Link to this sectionOptimizing YOLO26 Inferences with Neural Magic's DeepSparse Engine#

When deploying object detection models like Ultralytics YOLO26 on various hardware, you can bump into unique issues like optimization. This is where YOLO26's integration with Neural Magic's DeepSparse Engine steps in. It transforms the way YOLO26 models are executed and enables GPU-level performance directly on CPUs.

This guide shows you how to deploy YOLO26 using Neural Magic's DeepSparse, how to run inferences, and also how to benchmark performance to ensure it is optimized.

SparseML EOL

Neural Magic was acquired by Red Hat in January 2025, and is deprecating the community versions of their deepsparse, sparseml, sparsezoo, and sparsify libraries. For additional information, see the notice posted in the Readme on the sparsify GitHub repository.

Link to this sectionNeural Magic's DeepSparse#

Neural Magic's DeepSparse Overview

Neural Magic's DeepSparse is an inference run-time designed to optimize the execution of neural networks on CPUs. It applies advanced techniques like sparsity, pruning, and quantization to dramatically reduce computational demands while maintaining accuracy.
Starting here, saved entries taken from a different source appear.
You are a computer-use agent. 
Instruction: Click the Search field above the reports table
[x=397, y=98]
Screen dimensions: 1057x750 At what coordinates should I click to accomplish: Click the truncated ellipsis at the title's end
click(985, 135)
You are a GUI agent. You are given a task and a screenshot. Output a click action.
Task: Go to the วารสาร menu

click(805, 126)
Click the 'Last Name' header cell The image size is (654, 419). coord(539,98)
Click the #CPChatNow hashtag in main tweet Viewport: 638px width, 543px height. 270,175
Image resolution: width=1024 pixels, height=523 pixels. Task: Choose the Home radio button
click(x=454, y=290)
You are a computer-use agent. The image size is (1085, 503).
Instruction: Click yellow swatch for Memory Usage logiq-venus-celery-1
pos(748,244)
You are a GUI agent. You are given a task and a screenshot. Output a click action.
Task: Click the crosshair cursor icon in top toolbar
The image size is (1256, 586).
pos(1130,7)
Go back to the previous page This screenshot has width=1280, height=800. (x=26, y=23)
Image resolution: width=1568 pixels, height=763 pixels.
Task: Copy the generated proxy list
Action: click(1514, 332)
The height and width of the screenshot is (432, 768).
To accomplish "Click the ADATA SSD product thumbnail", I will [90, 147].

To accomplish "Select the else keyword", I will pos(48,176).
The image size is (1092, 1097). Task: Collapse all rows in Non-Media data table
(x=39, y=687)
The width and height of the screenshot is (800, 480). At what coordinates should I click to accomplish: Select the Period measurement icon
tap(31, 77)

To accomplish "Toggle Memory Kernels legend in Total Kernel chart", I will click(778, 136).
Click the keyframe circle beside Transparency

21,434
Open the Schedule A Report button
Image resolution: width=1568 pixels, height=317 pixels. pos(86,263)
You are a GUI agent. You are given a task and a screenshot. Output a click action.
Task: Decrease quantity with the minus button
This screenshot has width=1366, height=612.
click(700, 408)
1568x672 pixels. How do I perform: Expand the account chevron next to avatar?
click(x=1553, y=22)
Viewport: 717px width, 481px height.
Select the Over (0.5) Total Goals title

DeepSparse offers an agile solution for efficient and scalable neural network execution across various devices.

Link to this sectionBenefits of Integrating Neural Magic's DeepSparse with YOLO26#

Before diving into how to deploy YOLO26 using DeepSparse, let's understand the benefits of using DeepSparse. Some key advantages include:

Enhanced Inference Speed: Achieves up to 525 FPS (on YOLO11n), significantly speeding up YOLO's inference capabilities compared to traditional methods.

Neural Magic DeepSparse inference acceleration

Optimized Model Efficiency: Uses pruning and quantization to enhance YOLO26's efficiency, reducing model size and computational requirements while maintaining accuracy.

Neural Magic model optimization and pruning

High Performance on Standard CPUs: Delivers GPU-like performance on CPUs, providing a more accessible and cost-effective option for various applications.
Streamlined Integration and Deployment: Offers user-friendly tools for easy integration of YOLO26 into applications, including image and video annotation features.
Support for Various Model Types: Compatible with both standard and sparsity-optimized YOLO26 models, adding deployment flexibility.
Cost-Effective and Scalable Solution: Reduces operational expenses and offers scalable deployment of advanced object detection models.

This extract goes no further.